# Manuel de Falla's Three-Cornered Hat



## michael walsh (Sep 6, 2009)

I watched fascinated ... mesmerised in parts, by the dancing in this ( to me ) spectacular television drama; Manuel de Falla's Three Cornered Hat. I tried Amazon to see if there was a DVD of the same but no luck. Life sure sucks at times!


----------



## emiellucifuge (May 26, 2009)

Ive never seen it, but the music is definitely brilliant!


----------



## Padawan (Aug 27, 2009)

michael walsh said:


> Life sure sucks at times!


What sucks just as much is I can't even view the show you saw!

Guess, I'll just have to settle for the music!


----------



## michael walsh (Sep 6, 2009)

Well, the reason I posted was I rather hoped some kind sleuth would have tracked it down and enlightened me as to where I could get my hands on it. 
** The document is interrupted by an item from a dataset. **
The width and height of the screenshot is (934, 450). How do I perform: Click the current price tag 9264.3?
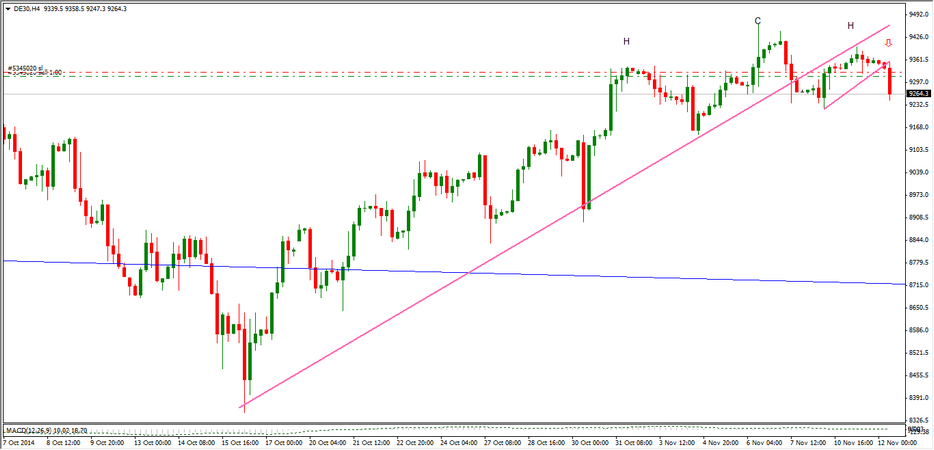[x=918, y=94]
Surely a national television company (?) can't make a production like that without raking in the wonga from subsequent sales. A bit like pushing an empty ice cream trolley around.


----------



## SixFootScowl (Oct 17, 2011)

I had an LP of part of the Three Cornered Hat back in the early 1980s.


----------



## Huilunsoittaja (Apr 6, 2010)

There is performance of it at Proms with dancers on YouTube, I definitely suggest it, although the footwork is a bit noisy at spots.


----------